Islamic History
In God's Path
The Arab Conquests and the Creation of an Islamic Empire
Author(s): Robert G. Hoyland
Reviewed by: Christopher Anzalone
Review
In an engaging and challenging new look at the early Arab Islamic conquests, historian Robert G. Hoyland builds upon his previous groundbreaking research on pre-Islamic Arab communities and the views of non-Muslims who were contemporaries of the Arab Islamic tribal conquerors of the seventh and eighth centuries. As he did in those works, the book under review draws upon a wealth of primary sources in many languages including Syriac, Coptic, Armenian, Latin, Greek, Persian, and Chinese, seeking to place the early Arab Islamic conquests and construction of a new Islamic polity within the broader scope of late antiquity.
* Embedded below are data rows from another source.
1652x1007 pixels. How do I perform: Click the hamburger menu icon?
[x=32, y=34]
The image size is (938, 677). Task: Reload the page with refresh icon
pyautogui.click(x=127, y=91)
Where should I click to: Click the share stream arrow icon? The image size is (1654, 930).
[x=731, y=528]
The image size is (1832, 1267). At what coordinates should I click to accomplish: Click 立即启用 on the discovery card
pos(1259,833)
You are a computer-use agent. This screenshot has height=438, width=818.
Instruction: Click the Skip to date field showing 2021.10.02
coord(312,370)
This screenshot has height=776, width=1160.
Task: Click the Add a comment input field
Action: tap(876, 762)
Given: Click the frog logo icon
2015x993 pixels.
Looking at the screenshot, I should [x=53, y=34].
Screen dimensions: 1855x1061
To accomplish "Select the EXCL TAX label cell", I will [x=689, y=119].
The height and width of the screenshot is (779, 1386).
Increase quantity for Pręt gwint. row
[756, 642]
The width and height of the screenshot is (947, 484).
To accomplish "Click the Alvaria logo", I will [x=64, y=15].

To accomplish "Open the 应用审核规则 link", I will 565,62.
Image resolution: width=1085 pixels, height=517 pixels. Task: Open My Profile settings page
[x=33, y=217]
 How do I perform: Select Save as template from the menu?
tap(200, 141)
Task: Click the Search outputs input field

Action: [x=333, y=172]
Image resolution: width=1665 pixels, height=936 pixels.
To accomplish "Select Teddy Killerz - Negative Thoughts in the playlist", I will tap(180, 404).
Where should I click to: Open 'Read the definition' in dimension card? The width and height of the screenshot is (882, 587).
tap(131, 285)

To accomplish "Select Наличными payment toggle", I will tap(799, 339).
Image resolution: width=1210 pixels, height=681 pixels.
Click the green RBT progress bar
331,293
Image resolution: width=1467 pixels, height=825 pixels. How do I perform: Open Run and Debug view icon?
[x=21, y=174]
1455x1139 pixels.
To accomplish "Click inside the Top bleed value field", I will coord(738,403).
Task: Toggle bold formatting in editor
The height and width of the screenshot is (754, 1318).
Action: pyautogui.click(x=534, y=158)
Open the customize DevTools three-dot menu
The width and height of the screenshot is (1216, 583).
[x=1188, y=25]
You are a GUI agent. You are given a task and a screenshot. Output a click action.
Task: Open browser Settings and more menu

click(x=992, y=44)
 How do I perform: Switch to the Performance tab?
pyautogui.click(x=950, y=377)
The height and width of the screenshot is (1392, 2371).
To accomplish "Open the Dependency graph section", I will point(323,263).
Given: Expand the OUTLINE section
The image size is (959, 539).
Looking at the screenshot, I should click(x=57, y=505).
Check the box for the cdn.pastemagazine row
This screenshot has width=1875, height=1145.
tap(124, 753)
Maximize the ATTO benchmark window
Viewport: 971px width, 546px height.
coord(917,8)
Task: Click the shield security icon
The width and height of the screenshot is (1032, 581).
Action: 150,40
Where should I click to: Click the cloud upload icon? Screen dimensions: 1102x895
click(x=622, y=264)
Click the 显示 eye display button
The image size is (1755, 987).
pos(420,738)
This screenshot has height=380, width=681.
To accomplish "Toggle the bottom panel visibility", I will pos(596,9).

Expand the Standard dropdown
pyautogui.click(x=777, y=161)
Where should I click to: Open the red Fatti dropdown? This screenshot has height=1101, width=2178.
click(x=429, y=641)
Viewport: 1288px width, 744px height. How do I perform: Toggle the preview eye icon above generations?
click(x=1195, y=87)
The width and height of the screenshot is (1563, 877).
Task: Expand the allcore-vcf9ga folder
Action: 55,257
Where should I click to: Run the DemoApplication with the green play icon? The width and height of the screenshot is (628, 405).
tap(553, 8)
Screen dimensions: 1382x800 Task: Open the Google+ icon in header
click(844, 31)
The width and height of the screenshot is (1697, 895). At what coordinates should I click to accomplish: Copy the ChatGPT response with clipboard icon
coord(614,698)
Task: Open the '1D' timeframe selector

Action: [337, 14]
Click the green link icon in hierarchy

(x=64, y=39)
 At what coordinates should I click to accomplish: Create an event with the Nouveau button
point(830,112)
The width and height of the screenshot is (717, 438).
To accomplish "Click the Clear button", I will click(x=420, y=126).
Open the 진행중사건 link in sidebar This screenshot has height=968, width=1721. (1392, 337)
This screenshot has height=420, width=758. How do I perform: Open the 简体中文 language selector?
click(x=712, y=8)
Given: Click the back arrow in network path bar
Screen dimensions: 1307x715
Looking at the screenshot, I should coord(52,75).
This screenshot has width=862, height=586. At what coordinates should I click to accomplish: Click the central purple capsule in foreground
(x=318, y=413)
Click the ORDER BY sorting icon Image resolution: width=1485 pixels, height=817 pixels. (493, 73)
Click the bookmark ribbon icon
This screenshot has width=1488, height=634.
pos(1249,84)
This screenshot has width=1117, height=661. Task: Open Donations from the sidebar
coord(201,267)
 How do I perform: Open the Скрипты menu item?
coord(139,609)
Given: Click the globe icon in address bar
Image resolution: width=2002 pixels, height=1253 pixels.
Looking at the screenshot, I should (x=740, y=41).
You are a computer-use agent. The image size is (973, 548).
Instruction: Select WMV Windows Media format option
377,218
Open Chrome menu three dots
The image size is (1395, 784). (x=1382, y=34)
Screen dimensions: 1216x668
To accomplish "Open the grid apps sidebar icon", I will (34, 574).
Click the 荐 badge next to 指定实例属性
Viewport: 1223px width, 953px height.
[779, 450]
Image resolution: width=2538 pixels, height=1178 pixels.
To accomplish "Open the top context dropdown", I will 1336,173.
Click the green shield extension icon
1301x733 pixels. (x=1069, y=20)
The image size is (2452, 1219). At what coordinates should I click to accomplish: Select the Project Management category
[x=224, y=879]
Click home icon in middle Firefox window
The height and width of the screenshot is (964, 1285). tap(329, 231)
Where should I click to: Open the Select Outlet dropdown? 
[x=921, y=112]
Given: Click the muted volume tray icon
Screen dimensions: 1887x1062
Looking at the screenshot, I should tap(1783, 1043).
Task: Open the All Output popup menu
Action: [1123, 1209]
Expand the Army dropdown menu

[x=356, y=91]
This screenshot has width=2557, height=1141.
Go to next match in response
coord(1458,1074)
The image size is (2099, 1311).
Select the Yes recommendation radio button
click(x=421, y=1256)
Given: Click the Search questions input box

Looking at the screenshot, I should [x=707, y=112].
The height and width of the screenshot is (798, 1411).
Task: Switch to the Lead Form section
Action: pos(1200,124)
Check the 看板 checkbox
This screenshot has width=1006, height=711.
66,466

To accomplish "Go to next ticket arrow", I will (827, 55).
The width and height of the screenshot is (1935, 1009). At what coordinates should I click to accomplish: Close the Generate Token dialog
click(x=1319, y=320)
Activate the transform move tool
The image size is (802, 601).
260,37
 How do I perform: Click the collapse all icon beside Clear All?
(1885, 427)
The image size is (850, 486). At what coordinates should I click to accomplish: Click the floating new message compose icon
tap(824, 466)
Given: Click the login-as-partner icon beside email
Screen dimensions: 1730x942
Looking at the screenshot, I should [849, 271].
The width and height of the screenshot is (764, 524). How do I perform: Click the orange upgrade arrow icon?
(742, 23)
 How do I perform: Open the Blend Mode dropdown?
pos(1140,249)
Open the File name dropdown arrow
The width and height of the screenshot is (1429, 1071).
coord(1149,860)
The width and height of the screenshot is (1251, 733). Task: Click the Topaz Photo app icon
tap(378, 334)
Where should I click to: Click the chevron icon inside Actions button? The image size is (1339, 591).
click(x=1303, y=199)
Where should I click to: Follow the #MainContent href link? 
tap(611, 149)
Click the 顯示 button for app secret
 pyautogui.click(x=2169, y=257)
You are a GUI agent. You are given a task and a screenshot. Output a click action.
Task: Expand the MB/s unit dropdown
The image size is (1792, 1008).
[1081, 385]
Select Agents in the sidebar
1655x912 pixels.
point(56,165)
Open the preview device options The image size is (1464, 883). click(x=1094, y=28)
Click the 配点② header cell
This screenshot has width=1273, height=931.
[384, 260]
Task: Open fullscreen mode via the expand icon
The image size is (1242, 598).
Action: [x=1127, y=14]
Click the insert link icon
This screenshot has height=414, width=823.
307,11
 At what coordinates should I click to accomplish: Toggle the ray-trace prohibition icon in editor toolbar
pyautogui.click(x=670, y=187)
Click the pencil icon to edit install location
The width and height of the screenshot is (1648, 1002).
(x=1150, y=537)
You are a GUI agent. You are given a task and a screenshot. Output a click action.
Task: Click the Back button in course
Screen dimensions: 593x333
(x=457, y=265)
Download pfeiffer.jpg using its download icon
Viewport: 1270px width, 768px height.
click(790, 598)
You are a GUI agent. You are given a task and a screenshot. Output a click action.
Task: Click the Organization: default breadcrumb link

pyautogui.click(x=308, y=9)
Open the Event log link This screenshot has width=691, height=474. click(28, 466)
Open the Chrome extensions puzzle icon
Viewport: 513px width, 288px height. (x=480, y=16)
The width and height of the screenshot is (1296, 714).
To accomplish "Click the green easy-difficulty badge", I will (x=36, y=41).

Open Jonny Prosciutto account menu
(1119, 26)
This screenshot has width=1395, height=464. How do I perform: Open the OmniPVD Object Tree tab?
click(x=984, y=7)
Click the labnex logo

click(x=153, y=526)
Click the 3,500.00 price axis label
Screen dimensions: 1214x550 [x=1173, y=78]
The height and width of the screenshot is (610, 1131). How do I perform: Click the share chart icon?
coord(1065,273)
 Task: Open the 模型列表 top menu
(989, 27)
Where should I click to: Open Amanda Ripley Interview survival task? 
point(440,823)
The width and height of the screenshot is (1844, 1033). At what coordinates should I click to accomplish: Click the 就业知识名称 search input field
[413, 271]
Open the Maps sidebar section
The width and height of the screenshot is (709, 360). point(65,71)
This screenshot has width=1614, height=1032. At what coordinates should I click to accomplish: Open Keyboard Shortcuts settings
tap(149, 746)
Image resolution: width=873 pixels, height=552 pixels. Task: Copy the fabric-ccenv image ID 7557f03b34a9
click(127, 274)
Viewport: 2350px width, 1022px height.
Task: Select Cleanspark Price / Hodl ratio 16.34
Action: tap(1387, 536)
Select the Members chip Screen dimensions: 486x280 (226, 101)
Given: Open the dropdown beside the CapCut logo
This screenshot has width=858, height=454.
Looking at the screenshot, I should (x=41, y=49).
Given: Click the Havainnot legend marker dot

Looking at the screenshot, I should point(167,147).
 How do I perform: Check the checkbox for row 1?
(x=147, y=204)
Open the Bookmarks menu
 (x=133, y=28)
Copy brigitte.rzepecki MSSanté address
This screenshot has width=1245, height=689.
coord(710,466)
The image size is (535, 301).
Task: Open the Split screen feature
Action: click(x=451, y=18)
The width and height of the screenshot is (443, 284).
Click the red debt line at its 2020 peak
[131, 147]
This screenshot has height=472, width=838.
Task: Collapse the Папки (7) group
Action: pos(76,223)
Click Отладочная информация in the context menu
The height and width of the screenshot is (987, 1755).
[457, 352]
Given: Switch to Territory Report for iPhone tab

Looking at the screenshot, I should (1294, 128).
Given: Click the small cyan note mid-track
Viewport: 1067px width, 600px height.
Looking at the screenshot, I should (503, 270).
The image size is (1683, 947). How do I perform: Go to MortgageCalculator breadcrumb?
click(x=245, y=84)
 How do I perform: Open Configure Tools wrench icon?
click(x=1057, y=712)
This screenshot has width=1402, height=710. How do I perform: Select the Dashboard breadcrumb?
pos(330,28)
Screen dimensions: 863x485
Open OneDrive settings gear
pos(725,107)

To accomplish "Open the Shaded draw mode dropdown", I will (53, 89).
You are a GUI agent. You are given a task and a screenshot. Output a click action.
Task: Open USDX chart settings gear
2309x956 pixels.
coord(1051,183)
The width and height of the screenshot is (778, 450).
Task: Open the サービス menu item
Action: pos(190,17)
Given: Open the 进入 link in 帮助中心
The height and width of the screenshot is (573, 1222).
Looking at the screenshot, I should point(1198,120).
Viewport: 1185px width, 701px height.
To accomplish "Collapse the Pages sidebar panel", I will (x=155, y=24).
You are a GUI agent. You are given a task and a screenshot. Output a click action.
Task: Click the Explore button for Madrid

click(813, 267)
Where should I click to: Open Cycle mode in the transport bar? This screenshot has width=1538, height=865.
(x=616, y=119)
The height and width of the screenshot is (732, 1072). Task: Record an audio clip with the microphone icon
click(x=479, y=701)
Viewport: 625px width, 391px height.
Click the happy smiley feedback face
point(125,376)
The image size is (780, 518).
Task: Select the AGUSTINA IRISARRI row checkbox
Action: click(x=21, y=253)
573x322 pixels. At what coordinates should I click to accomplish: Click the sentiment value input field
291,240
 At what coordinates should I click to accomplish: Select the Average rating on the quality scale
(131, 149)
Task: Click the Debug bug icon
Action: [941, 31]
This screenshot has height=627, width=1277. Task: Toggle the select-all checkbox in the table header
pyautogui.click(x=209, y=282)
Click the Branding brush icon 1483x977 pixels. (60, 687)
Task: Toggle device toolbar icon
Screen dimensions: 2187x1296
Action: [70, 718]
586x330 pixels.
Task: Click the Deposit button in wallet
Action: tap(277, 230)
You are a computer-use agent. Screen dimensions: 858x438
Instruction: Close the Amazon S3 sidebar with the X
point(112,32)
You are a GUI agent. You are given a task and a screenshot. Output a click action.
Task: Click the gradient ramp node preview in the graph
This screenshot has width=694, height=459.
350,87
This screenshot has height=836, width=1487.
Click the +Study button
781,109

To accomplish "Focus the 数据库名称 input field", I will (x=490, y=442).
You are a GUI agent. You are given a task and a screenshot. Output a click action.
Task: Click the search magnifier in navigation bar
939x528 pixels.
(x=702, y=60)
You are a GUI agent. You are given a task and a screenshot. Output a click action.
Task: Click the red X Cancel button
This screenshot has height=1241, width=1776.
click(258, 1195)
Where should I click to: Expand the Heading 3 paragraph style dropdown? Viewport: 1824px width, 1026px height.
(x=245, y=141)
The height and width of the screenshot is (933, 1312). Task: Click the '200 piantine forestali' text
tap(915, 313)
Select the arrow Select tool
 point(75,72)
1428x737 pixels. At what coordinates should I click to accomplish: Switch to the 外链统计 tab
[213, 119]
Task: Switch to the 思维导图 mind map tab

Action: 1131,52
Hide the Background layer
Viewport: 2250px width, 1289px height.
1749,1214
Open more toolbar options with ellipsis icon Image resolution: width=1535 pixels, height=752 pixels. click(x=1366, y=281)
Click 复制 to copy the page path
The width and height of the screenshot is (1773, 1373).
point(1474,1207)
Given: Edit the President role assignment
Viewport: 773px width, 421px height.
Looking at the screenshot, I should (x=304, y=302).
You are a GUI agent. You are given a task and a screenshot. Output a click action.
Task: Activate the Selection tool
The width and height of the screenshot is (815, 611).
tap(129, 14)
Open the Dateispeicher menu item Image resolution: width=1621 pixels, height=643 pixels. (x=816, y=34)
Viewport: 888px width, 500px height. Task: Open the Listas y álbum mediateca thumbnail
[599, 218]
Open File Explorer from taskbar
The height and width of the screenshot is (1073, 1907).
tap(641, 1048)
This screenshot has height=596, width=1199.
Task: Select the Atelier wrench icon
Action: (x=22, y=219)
Like his former teacher, the late Patricia Crone, Hoyland is profoundly skeptical and source critical of the Arabic-Islamic primary sources on the conquests because most were compiled in the ninth and tenth centuries, long after the events they describe took place. He therefore argues that it is necessary to treat them more as secondary rather than primary sources. Hoyland’s book, therefore, is best read alongside standard historical studies of the conquests that are less skeptical of the Arabic primary sources, such as Fred Donner’s classic The Early Islamic Conquests (Princeton: Princeton University Press, 1982).